Configure Sentry to use Database Storage

As of Sentry 1.6, the database storage model is the preferred method for storing privileges and roles. When you configure Sentry to use the database storage model, it also includes a service that is managed by Warden.

About this task

The following databases can be used to store privileges and roles: MySQL, Oracle, Postgres, DB2 and Derby.
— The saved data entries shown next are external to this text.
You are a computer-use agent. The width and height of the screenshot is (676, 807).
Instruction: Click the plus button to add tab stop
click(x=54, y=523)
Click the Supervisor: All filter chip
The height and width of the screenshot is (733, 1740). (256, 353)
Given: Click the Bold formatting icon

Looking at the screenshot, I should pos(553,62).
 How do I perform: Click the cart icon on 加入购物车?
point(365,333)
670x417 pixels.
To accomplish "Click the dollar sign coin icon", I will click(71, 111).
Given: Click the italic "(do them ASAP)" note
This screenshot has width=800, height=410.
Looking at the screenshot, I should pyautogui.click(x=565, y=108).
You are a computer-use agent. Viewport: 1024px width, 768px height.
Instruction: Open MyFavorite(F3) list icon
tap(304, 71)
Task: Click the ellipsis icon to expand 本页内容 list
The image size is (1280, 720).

Examples in the following procedure use MySQL as the database type.
NOTE: When you install Sentry with the MapR Installer and you specify MySQL as the database for Sentry, the MapR Installer performs the following configurations.

Procedure

  1. Create a database for Sentry.
    For example, run the following commands to create a MySQL database: 
    mysql> create database sentry_store;
mysql> use sentry_store;
mysql> create user ‘sentry’@’localhost’ identified by ‘sentry’;
mysql> grant all on *.* to 'sentry'@localhost identified by 'sentry';
mysql> flush privileges;
  2. In /opt/mapr/sentry/sentry-<version>/conf/sentry-site.xml, update the value of the following property:
    Property Configuration
    sentry.hive.provider.backend

    Set the value to org.apache.sentry.provider.db.SimpleDBProviderBackend
    For example: 
    <property> 
<name>sentry.hive.provider.backend</name>  
<value>org.apache.sentry.provider.db.SimpleDBProviderBackend</value>  
<description> Options: {org.apache.sentry.provider.db.SimpleDBProviderBackend, org.apache.sentry.provider.file.SimpleFileProviderBackend}Privilege provider to be used, we support file based or db based  </description>
</property>
  3. In the sentry-site.xml file (/opt/mapr/sentry/sentry-<version>/conf/sentry-site.xml), add the following properties:
    Property Configuration
    sentry.store.jdbc.url Set the value to the JDBC connection URL.
    sentry.store.jdbc.driver Set the value to the Backend JDBC driver.
    sentry.store.jdbc.user Set the value to the JDBC user name.
    sentry.store.jdbc.password Set the value to the JDBC password.
    For example: 
    <property>
  <name>sentry.store.jdbc.url</name>
  <value>jdbc:mysql://localhost/sentry_store</value>
</property>
 
<property>
  <name>sentry.store.jdbc.driver</name>
  <value>com.mysql.jdbc.Driver</value>
</property>
 
<property>
  <name>sentry.store.jdbc.user</name>
  <value>sentry</value>
</property>
 
<property>
  <name>sentry.store.jdbc.password</name>
  <value>sentry</value>
</property>
  4. Initialize the database schema. 
    <SENTRY-HOME>/bin/sentry --command schema-tool --conffile <SENTRY-HOME>/conf/sentry-site.xml --dbType mysql --initSchema
  5. To add Sentry to the list of services that the Warden monitors, copy /opt/mapr/sentry/sentry-<version>/conf.d/warden.sentry.conf to /opt/mapr/conf/conf.d.